One of my uglier finishing moments. Looks like A) I'm still heelstriking, and B) my quads are enormous! (yuck!), and C) look how far off the ground I am! Why can't I just run at a fast cadence like fast people?!I finished in 1:44:01, or 1:44:06, or 1:44:08, whether you believe Garmin, my HRM, or the official time for a 7:53 mile if you believe Garmin, and 7:57 if you believe the official results. It was about a 2:13 PR. I had finished 110th overall (19%), and 13th of 105 in my age group (12%), but I would't get too excited about it since there were people who ran in superhero costumes. As I was fishing a water bottle out of the kiddie pools at the finish, the chick with no hair tie and the running skirt came up to me. "You're really strong. I was chasing you for the last 5 miles and I just couldn't catch you!" Hehehe... I win! I thought, but I smiled and told her that she'd been pushing me for the five miles before that. The best part though? I finally beat Gadfly Thom! I was wandering around the finishing area with that dazed look that you get after a race when I saw him come through two minutes behind me! So ha!
7 comments:
Nice PR! Should we have a commemorative HyAnus run in Feb this year? :) Check out your buff upper arms on that photo - woo! And the dude behind you - is he marching? In a race shirt?
Can you put the damn followers tool on your blog? PLEASE????? If you did, I'd read you every day! But I forget to check b/c I am lame and rely on the updates on followers.
CONGRATs on the PR. Claire is getting faster.
(glad you kept the coach, and glad he's making you work and rest.)
About writing: Of course it makes fucking nothing. Nothing I'm interested in makes money--it just requires money. sigh. Bet yeah, in some twisted way I am trying...
I've been reading your articles. Need some low-paying gigs like you have!! :)
Yeah, at least you don't look as bad as the guy behind you. He looks like he's marching in place. I know because I make my water aerobics class do that move. So you're finishing a half marathon, and he's doing water aerobics. You win.

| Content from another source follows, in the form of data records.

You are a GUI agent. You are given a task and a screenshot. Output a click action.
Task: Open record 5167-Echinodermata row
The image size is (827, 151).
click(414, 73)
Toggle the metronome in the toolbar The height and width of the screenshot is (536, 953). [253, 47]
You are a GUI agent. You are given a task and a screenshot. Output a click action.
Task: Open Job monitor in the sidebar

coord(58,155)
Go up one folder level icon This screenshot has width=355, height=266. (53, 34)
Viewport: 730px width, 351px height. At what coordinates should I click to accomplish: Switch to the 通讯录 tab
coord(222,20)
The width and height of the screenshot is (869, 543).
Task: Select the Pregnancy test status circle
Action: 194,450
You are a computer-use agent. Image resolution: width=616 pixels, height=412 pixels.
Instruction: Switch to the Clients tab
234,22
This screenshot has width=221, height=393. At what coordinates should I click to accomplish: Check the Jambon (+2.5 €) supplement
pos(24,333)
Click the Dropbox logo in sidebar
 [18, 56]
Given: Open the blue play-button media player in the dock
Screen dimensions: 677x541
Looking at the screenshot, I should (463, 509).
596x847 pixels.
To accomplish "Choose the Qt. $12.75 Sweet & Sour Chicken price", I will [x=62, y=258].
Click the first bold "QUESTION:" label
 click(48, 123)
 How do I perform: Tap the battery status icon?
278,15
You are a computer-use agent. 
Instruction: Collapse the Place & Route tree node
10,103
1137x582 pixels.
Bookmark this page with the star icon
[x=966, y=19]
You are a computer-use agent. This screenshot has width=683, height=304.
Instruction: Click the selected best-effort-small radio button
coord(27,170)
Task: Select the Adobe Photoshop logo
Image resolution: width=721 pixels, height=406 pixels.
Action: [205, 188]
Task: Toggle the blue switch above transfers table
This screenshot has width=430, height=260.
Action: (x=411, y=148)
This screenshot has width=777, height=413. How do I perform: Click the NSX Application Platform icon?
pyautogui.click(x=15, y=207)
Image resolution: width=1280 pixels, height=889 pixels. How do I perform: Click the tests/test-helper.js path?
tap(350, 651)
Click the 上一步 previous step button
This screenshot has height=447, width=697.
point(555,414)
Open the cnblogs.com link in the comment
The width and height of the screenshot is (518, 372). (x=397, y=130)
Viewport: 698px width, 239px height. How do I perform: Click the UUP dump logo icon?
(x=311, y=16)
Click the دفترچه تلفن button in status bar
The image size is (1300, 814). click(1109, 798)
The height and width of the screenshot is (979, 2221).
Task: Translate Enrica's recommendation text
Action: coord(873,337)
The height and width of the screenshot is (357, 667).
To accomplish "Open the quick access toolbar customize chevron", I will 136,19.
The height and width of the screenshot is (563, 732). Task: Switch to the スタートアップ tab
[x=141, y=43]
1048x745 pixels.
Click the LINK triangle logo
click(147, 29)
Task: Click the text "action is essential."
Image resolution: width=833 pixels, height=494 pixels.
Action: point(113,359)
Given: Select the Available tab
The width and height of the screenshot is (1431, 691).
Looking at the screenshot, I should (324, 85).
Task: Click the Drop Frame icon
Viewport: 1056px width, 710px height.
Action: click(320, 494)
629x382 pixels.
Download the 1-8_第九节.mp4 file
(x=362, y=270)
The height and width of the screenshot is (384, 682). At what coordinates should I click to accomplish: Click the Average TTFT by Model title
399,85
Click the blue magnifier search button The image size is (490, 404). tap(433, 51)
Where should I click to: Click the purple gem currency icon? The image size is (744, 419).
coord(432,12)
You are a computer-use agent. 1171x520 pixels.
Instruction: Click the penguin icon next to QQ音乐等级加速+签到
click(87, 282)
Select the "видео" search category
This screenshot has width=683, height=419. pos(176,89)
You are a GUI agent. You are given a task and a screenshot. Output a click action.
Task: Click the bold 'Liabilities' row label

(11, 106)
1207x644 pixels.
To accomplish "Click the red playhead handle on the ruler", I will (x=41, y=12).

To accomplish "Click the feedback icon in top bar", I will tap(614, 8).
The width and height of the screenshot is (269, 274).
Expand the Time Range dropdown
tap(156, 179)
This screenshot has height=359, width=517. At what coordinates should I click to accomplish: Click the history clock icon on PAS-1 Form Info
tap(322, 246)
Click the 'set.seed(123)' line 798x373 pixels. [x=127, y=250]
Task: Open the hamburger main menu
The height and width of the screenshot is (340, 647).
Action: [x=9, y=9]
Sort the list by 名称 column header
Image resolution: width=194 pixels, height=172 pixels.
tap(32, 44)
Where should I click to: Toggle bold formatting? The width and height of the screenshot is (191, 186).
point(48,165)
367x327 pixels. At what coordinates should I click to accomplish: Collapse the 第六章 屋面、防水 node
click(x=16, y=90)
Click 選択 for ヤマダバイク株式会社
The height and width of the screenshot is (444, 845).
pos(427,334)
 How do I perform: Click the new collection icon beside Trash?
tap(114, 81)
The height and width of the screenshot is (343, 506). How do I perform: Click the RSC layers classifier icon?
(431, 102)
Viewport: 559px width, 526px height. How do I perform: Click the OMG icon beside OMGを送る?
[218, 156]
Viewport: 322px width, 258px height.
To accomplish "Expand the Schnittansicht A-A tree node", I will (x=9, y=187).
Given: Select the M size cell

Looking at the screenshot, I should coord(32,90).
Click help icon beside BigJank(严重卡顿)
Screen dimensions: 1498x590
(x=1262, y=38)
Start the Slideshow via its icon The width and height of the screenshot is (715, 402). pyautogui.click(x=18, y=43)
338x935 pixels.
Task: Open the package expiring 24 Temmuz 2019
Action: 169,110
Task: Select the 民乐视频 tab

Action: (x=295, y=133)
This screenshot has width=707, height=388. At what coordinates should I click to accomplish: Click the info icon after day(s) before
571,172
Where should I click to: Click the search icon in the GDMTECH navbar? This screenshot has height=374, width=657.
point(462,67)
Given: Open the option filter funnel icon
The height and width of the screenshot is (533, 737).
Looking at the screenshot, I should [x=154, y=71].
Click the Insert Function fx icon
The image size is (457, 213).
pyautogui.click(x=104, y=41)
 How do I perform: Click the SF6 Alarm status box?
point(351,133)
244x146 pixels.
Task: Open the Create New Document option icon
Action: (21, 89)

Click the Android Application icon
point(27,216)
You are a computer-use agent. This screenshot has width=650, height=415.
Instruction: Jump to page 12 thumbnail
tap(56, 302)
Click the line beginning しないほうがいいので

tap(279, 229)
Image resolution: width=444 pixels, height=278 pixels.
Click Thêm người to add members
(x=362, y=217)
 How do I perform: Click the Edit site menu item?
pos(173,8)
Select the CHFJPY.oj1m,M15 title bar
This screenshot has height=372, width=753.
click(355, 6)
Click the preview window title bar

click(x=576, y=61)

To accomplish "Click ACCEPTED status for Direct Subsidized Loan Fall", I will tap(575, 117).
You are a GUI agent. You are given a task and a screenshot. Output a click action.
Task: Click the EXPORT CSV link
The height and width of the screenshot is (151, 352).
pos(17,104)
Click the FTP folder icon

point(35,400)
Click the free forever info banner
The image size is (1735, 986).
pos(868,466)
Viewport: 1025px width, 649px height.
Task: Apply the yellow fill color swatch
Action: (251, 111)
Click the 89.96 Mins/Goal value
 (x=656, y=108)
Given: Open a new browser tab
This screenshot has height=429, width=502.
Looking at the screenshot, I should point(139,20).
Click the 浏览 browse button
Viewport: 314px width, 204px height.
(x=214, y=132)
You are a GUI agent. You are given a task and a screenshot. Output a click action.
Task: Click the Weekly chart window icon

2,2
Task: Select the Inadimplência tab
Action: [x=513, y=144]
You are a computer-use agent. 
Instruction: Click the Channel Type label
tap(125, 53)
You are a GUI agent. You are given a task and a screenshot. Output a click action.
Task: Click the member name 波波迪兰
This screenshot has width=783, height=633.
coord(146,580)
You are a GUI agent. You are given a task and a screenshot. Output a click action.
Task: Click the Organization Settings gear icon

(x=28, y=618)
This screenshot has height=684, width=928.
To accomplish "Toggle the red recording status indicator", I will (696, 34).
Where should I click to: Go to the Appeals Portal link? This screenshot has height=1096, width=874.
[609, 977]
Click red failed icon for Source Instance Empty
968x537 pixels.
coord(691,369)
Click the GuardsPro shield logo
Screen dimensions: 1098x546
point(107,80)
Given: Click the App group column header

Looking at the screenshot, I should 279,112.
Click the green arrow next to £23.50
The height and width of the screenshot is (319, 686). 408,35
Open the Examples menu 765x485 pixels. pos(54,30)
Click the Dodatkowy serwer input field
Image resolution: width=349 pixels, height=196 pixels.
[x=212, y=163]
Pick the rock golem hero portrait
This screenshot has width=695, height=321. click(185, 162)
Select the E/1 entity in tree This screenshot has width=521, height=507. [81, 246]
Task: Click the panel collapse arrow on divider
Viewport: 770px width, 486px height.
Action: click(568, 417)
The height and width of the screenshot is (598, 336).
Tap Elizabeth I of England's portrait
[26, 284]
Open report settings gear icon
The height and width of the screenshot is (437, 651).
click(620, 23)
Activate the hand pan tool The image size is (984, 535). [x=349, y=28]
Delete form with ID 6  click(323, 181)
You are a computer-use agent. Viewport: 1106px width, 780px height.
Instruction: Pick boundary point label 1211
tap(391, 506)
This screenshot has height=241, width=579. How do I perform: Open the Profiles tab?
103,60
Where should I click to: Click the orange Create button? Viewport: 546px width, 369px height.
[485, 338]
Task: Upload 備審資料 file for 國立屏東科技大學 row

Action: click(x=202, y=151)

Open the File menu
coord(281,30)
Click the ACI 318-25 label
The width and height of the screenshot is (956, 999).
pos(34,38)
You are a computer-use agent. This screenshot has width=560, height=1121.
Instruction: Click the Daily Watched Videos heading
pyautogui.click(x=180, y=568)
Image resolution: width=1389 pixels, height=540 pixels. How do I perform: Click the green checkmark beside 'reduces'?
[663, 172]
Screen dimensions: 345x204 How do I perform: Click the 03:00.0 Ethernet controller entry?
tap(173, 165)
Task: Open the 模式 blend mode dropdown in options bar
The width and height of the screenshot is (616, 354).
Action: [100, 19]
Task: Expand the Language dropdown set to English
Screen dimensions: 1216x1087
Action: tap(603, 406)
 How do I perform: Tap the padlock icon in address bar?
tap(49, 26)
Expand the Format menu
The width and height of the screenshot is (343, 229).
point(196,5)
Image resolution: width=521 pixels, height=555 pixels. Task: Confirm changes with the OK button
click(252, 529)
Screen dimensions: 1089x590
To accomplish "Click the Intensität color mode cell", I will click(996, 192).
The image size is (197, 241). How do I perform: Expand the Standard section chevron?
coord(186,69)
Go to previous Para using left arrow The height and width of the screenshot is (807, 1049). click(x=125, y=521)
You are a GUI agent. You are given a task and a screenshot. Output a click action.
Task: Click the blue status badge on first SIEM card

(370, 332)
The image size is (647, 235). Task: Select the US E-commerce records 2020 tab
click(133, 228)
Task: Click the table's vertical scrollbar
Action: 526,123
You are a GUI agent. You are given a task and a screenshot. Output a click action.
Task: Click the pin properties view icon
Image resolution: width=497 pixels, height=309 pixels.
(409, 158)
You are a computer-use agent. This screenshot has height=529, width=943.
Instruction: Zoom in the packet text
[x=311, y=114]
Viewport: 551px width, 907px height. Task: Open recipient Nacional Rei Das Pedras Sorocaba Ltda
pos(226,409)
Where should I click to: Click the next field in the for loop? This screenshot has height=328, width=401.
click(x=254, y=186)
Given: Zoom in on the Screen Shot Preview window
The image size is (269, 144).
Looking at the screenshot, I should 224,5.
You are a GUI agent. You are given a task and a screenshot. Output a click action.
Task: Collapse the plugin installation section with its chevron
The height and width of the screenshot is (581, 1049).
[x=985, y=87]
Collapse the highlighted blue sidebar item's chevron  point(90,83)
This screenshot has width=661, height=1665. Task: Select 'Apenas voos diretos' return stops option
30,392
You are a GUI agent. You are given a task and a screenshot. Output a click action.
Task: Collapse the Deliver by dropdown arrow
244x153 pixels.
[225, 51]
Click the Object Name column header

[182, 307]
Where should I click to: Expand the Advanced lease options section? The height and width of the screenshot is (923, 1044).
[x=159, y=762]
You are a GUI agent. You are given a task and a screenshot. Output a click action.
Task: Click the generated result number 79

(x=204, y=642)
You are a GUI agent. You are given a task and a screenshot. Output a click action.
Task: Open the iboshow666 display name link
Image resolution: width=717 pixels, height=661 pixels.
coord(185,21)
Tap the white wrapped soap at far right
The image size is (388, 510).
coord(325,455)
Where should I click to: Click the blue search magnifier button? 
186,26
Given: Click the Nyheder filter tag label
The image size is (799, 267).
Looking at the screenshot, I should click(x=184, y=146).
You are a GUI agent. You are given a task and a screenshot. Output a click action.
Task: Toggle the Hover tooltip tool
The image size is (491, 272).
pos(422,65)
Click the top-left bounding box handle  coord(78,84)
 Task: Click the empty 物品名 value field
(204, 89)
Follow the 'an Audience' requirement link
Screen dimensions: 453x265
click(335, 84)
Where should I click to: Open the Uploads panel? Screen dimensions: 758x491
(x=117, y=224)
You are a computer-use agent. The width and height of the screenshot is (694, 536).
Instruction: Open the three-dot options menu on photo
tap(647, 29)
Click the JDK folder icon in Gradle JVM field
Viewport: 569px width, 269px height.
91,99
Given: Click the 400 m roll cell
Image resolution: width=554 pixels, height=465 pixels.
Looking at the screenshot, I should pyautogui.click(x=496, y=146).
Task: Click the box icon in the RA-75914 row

Speaking of which, I'll tell you what I tell my little old ladies (even though you probably already know this): stack your body. Head centered over your shoulders, shoulders over ribcage, ribcage over hips, hips over feet. That's the way you run. You do that, you won't look like a goon when you run. Okay, what I mean is if you do that, you'll look *less* like a goon when you run.
And congrats on the PR (although it's less fun when you're more focused on quality performance; there's less bitchiness to go around!)
Great PR! Ok, even though you think that photo of you is bad at least it caught you in mid-air. I never get those photos. I always look like I am shuffling along like those people who try to do a run/walk thing. I look like a idiot. You at least look like you are running.
goddam claire, you look flipping fast as fuck. i would give my right arm to have my feet that high in the air - and you are so gonna rock IMCZ. you have worked so hard claire! CONGRATS! and i hate you! teach me to run fast!
Awesome PR Claire! I have a feeling you might bust my Ironman PR next month.
On Hartford I was using my "light weight trainers/ comps that I bought in NZ apparently these aren't legit flats because they have all the motion control webbing and crap.
Congrats on your PR!!!! Hope your training is going well and you are feeling good!